Bioavailability Enhancement Strategies Developed for Poorly Soluble Drugs

Achievement date: 
2016
Outcome/accomplishment: 

Researchers at the NSF-funded Engineering Research Center (ERC) for Structured Organic Particulate Systems (C-SOPS), headquartered at Rutgers University, have designed a robust emulsion diffusion process for producing nano-suspensions of poorly-soluble weak acid drugs from solvents that are generally recognized as safe (GRAS).

Impact/benefits: 

The focus of this work spans the development of effective methods, processes, and control strategies for manufacturing solid dispersions and suspensions containing micro/nano drug particles. The ultimate goal is to increase both the solubility and bioavailability—the active effectiveness—of poorly soluble drugs in flexible drug delivery platforms. Non-destructive and destructive surrogate tests that can help assess the performance of pharmaceutical dosage forms emerge concurrently.

Explanation/Background: 

Biopharmaceutical classification system (BCS) Class II drugs are especially characterized by high permeability and low solubility such that their bioavailability is typically limited by their solvation rate. There is generally a correlation between the in vivo (live organic) bioavailability and the in vitro (sample test case) solvation of BCS II drugs. As a result, novel approaches are needed to allow these drugs to release from complex solids into the body more easily. The novel emulsion diffusion process discovered by the C-SOPS team assures that BCS II drugs can overcome both their low oral bioavailability and their erratic absorption rate in the human gastrointestinal (GI) tract, allowing use and dosage of these drugs to become more effective.

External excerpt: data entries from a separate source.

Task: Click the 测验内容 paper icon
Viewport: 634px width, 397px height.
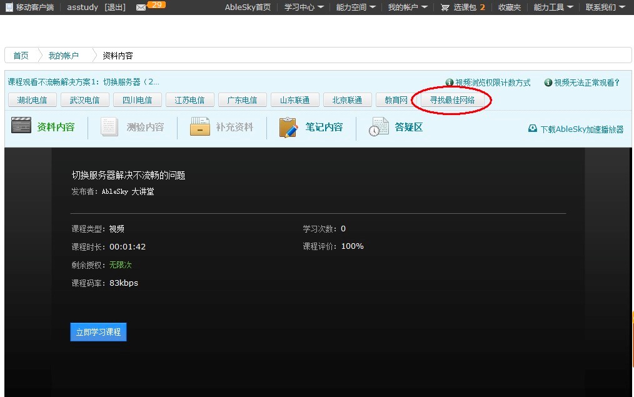Action: pos(110,127)
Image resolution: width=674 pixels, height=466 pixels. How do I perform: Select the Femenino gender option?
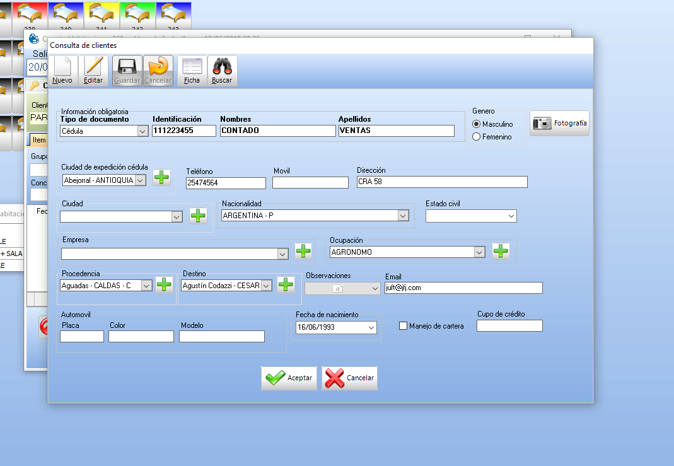[x=477, y=137]
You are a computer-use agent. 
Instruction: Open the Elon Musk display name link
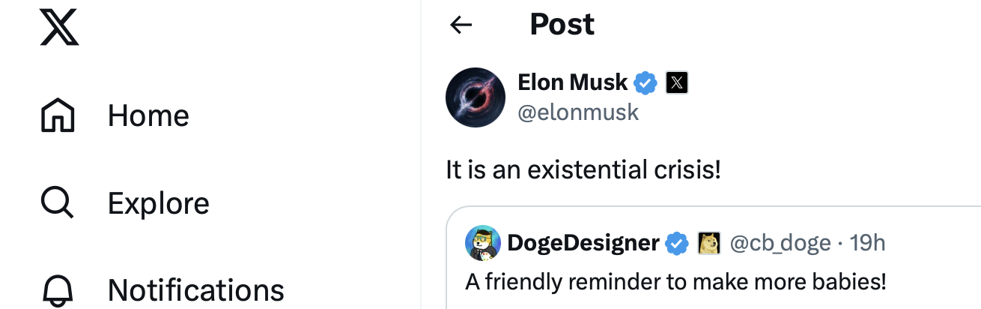[x=573, y=83]
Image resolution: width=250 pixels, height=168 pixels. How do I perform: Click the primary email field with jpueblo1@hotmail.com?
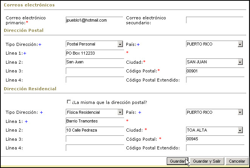(95, 20)
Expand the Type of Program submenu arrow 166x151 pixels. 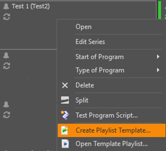click(158, 70)
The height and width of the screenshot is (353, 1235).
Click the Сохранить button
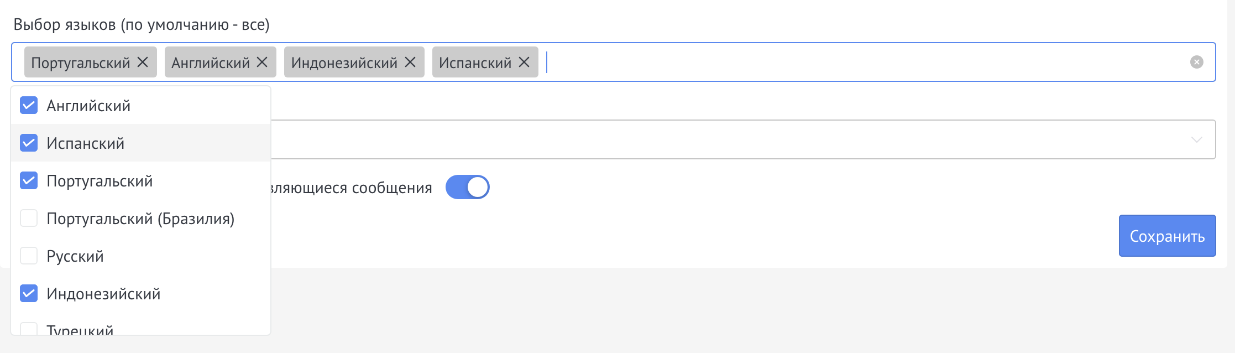point(1166,235)
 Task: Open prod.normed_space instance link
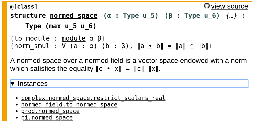tap(50, 111)
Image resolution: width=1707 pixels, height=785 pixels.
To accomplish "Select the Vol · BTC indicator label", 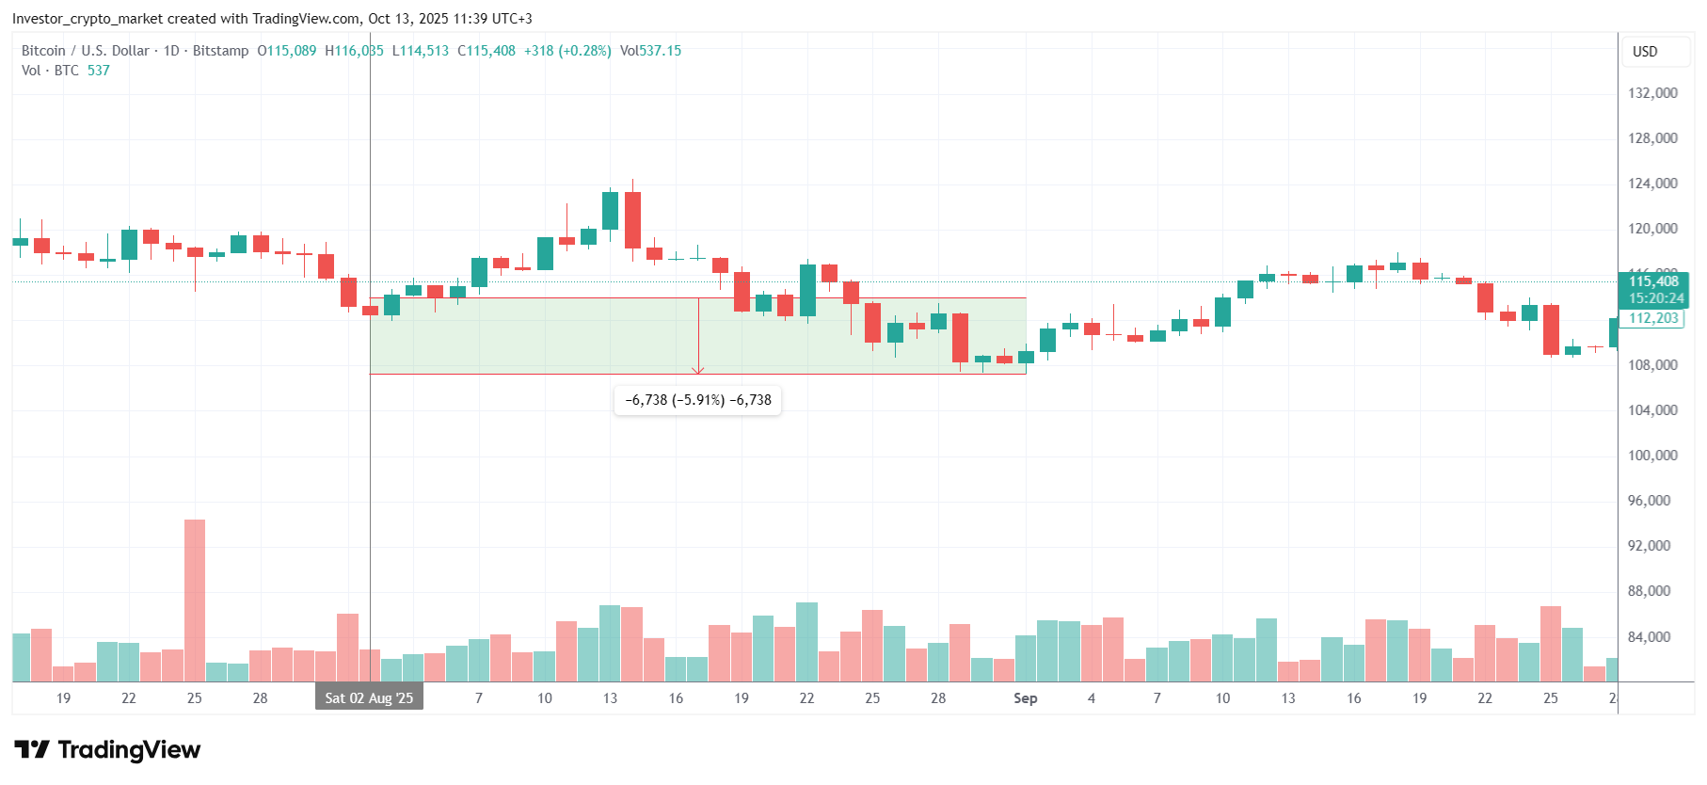I will (x=50, y=71).
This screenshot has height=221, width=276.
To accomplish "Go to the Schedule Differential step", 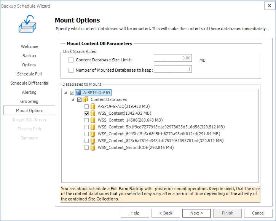I will click(29, 83).
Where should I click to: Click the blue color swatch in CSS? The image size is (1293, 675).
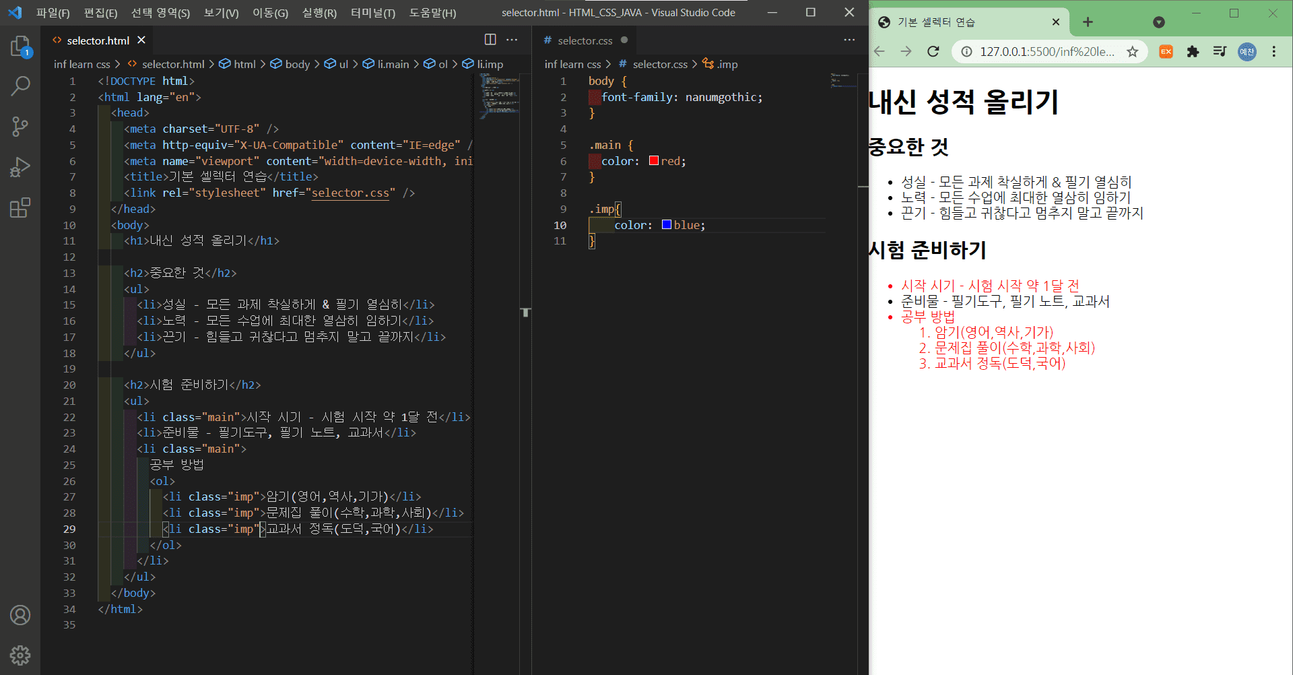pos(667,225)
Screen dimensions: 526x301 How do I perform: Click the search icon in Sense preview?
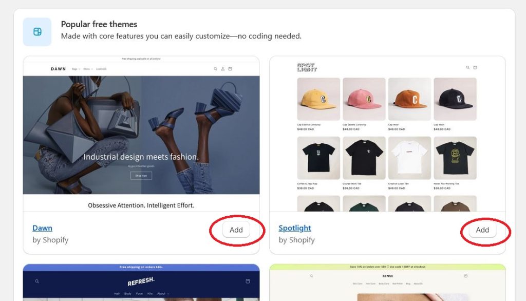tap(311, 276)
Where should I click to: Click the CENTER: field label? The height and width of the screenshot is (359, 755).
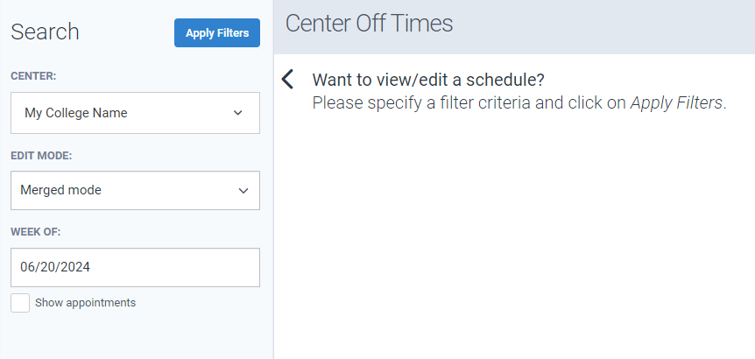tap(33, 76)
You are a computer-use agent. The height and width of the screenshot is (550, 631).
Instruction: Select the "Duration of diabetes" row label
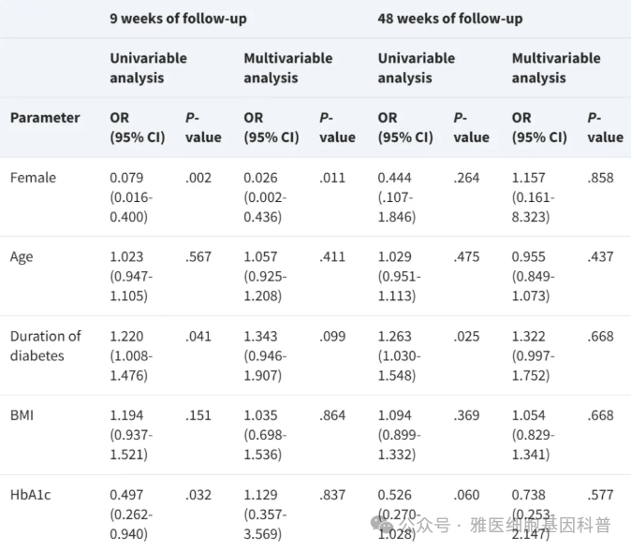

The C-SOPS team successfully developed robust nano-emulsion processes that will enhance the active effectiveness of such poorly soluble drugs. Using a trans-oral product across porcine buccal mucosa—an in vitro model widely used to study the permeability of various diffusants and to assess their potential to enter the bloodstream by dissolving in the cheek through the tissues that line the mouth—the researchers achieved immediate release and consequent diffusion of a BCS II poorly soluble drug.

The C-SOPS studies also included nano-suspensions, amorphous processing and solid dispersions. Glassy solid solutions that will increase the solubility of both BCS II and IV drugs were developed, along with dissolution protocols for evaluating how different drugs release from complex solids—such as oral films, solid dispersions, and other dosage forms.